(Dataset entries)
»»

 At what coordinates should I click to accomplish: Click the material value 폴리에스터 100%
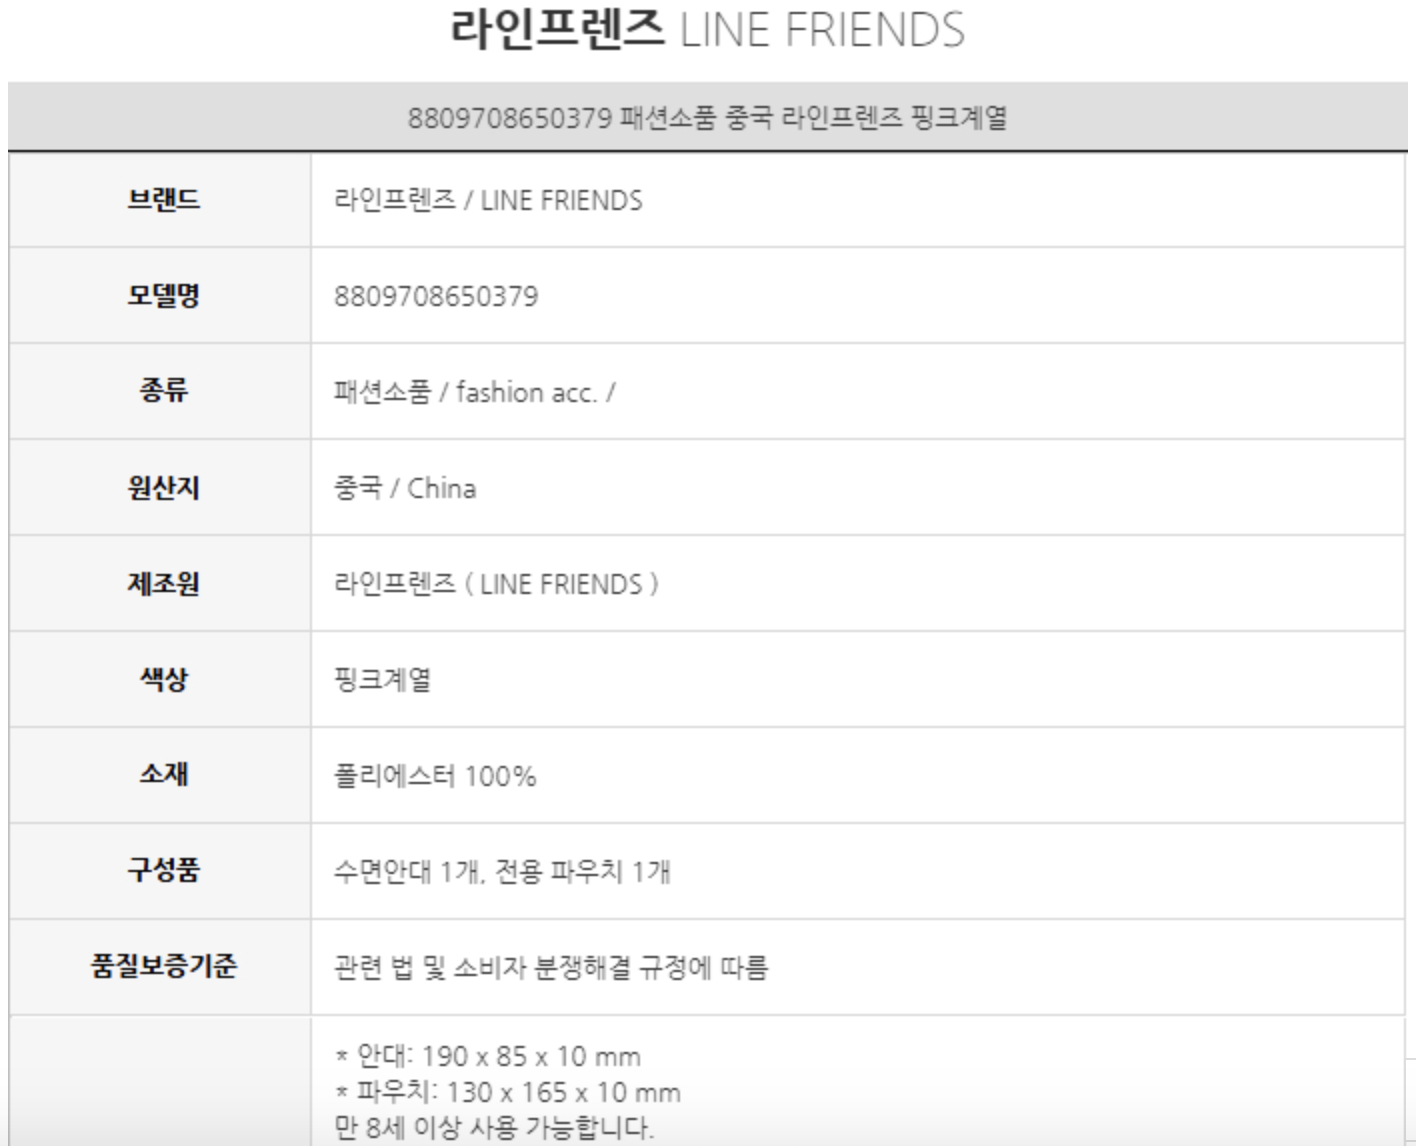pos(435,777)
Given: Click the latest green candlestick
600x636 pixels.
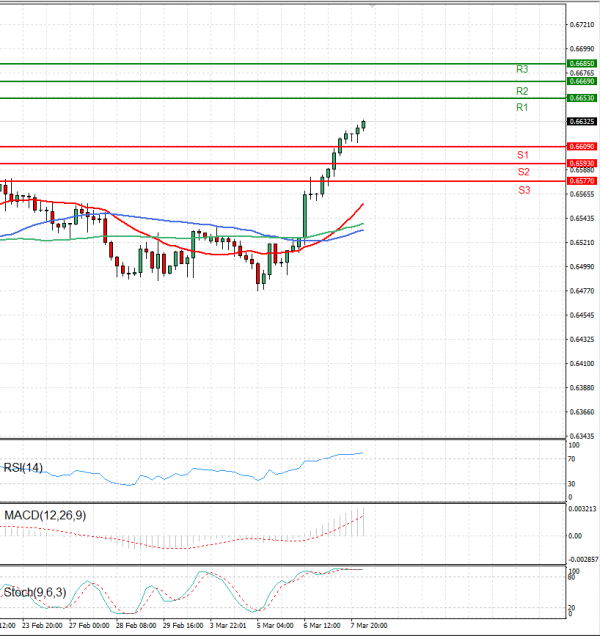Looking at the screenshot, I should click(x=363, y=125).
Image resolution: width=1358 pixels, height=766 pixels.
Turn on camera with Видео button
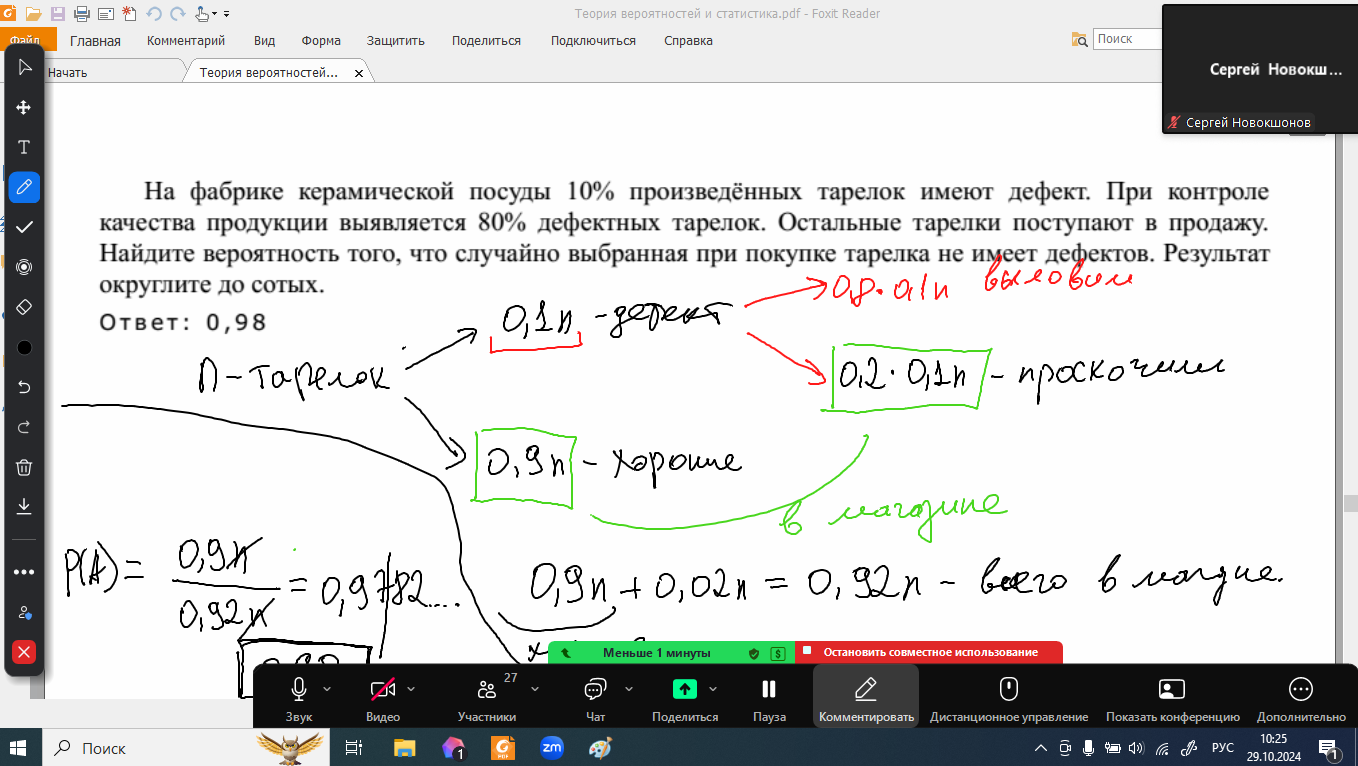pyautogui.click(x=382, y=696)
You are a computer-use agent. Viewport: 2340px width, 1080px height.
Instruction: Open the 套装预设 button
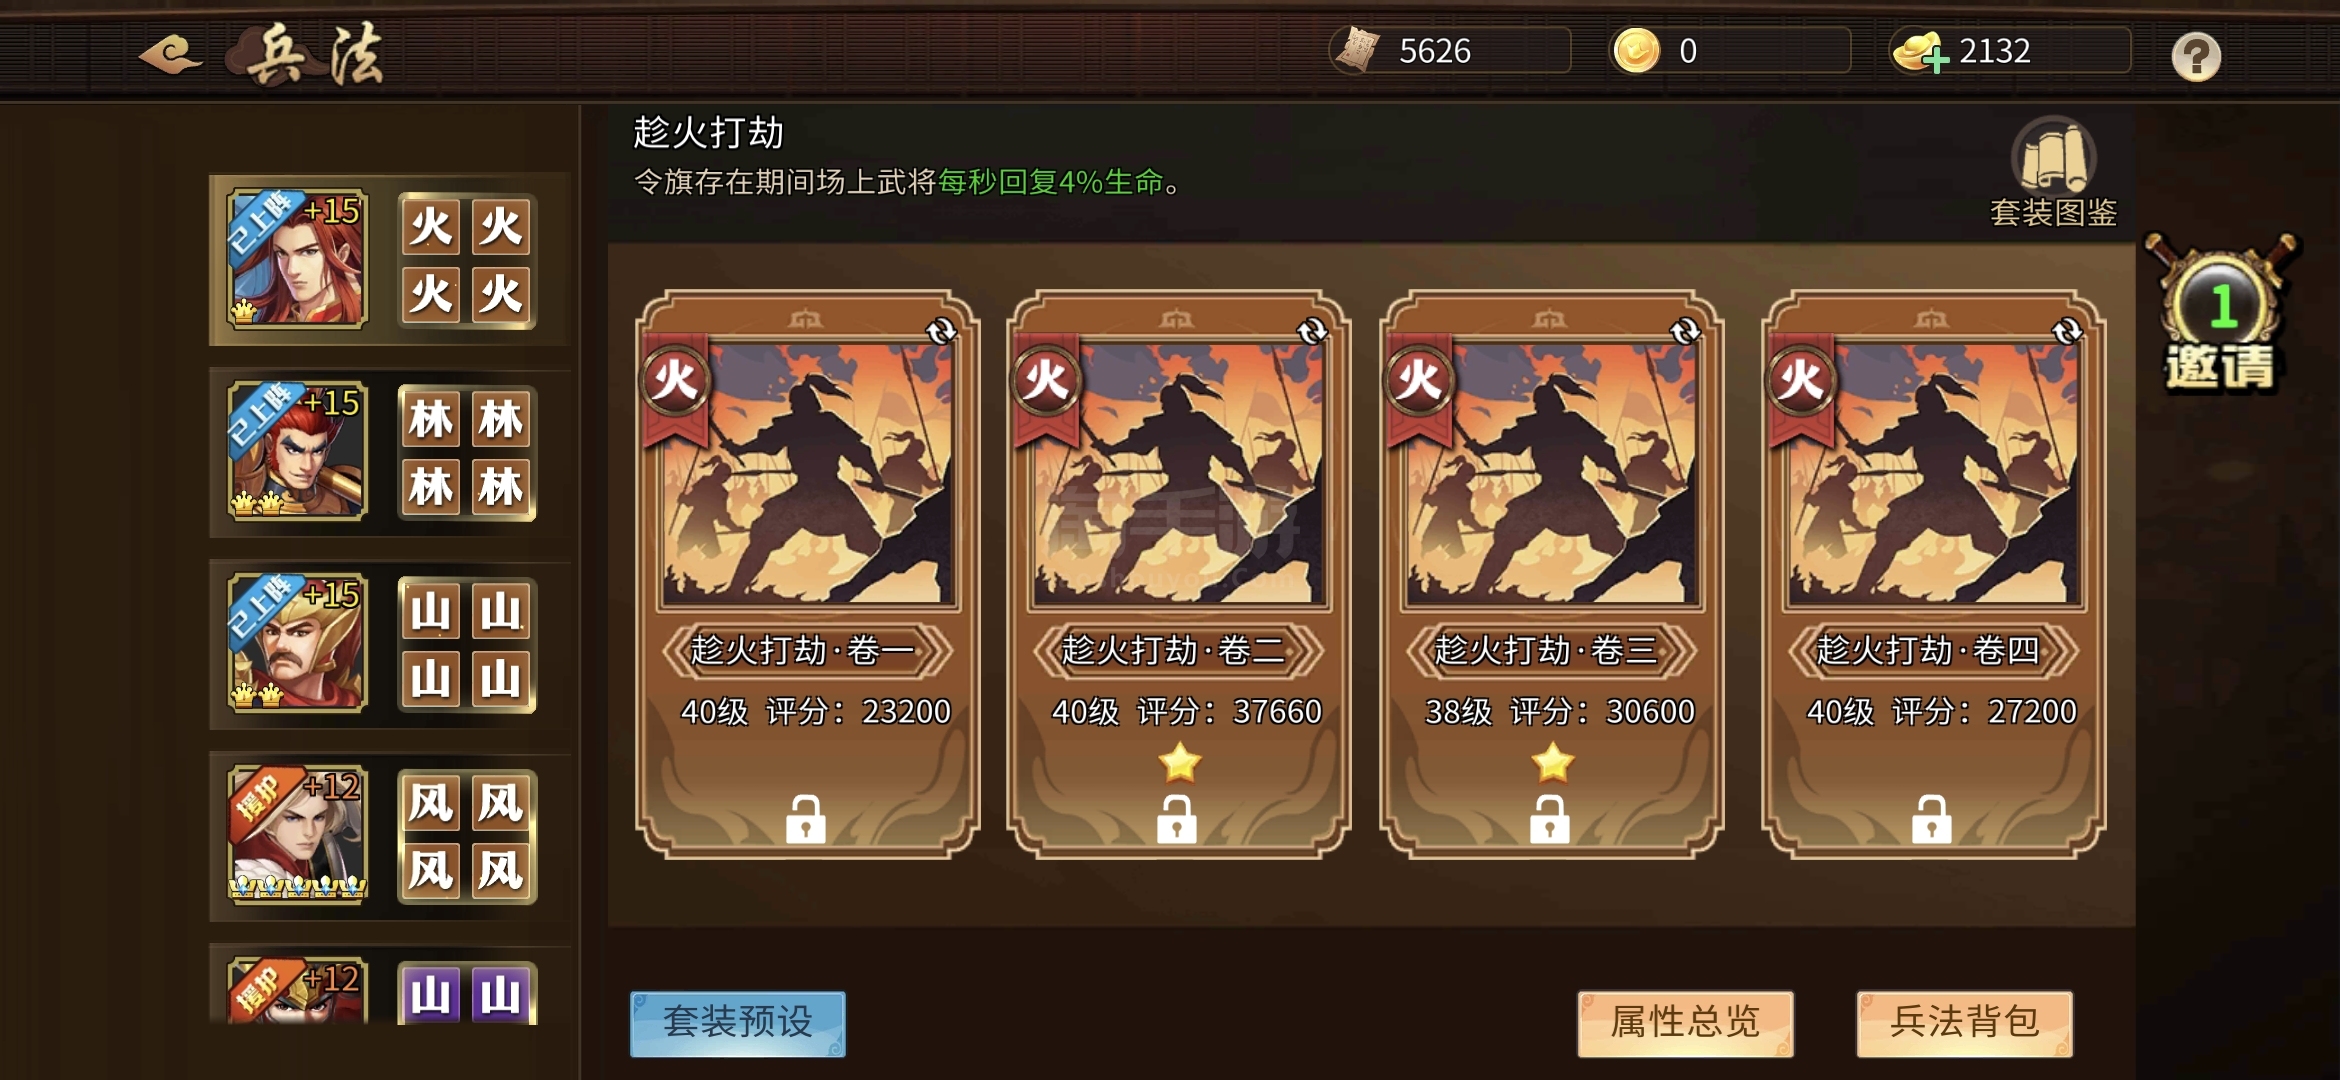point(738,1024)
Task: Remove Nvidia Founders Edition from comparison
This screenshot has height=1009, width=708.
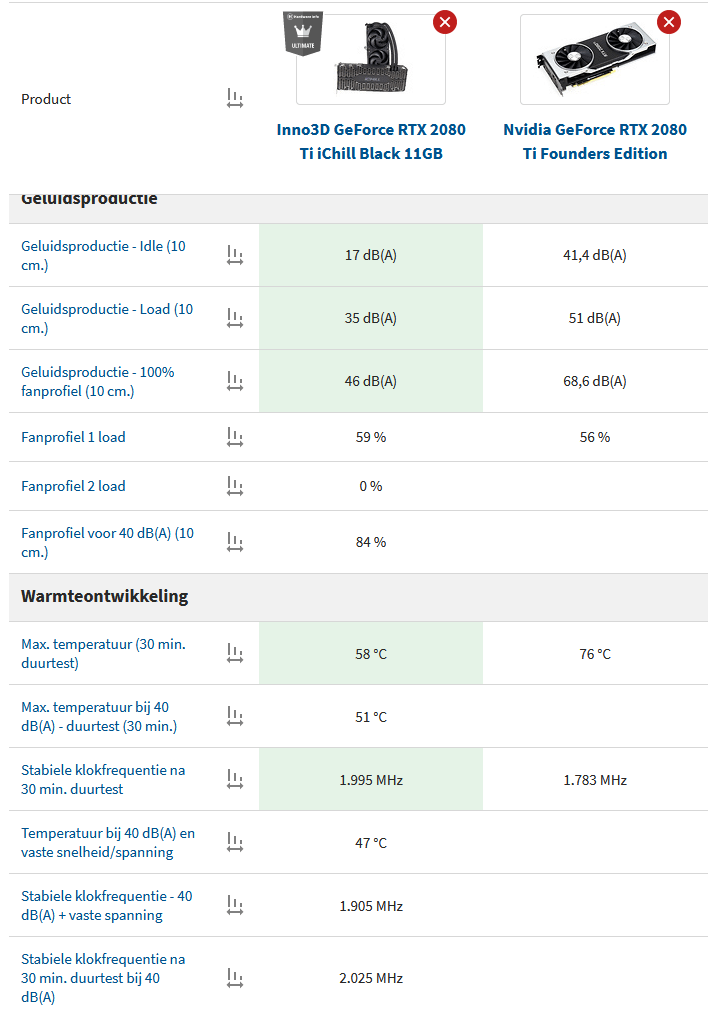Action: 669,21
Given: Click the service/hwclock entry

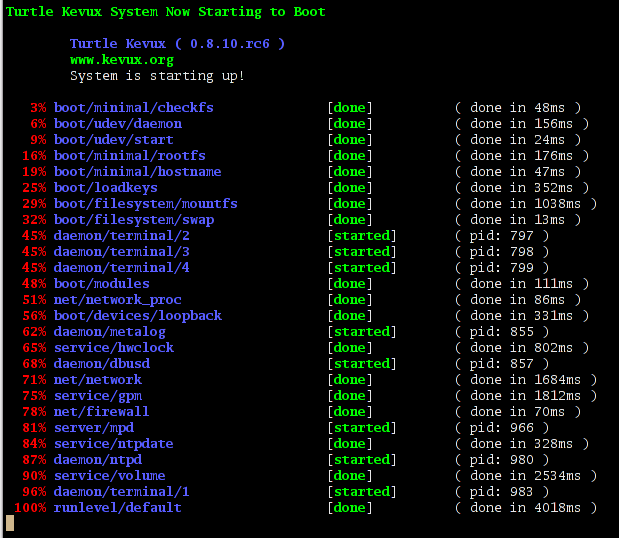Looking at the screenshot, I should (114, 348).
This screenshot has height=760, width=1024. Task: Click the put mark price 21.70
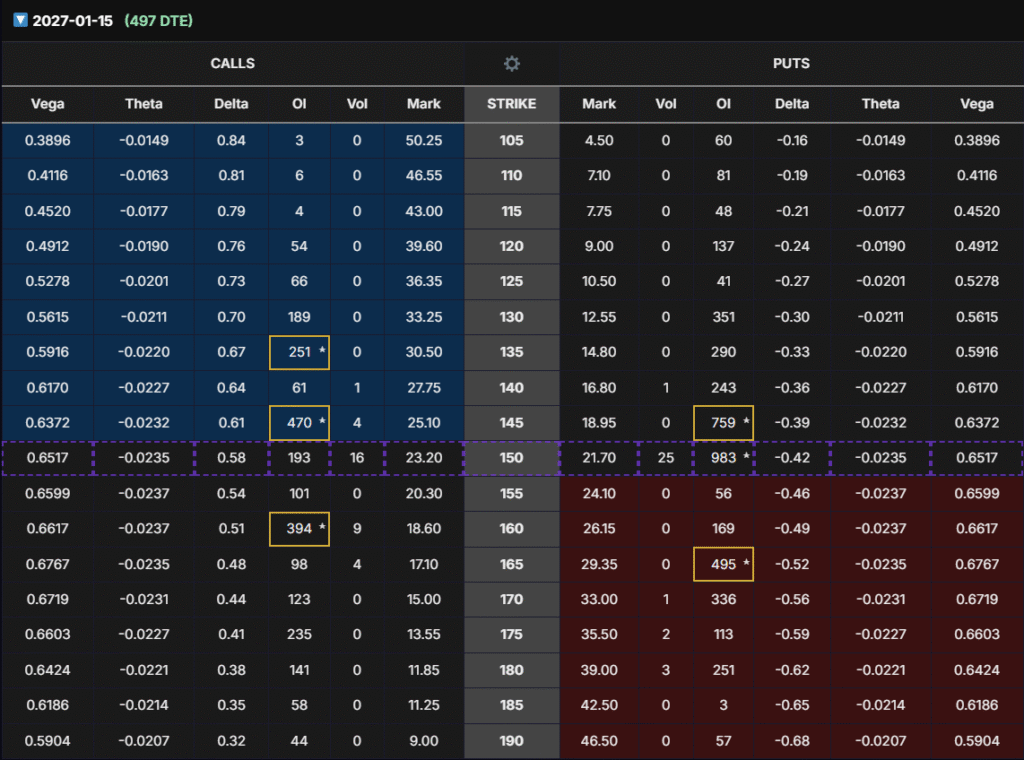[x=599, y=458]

««

Your goal:
Set down again, exactly, the lines from the one with "Image resolution: width=1358" to the last line of the data, both included and pictures excluded.

Solution to this task:
Image resolution: width=1358 pixels, height=766 pixels.
Turn on camera with Видео button
pyautogui.click(x=382, y=696)
You are a computer-use agent. Viewport: 2340px width, 1080px height.
Instruction: Open the 套装预设 button
point(738,1024)
Task: Remove Nvidia Founders Edition from comparison
This screenshot has height=1009, width=708.
Action: 669,21
Given: Click the service/hwclock entry

Looking at the screenshot, I should (114, 348).
This screenshot has height=760, width=1024. Task: Click the put mark price 21.70
[x=599, y=458]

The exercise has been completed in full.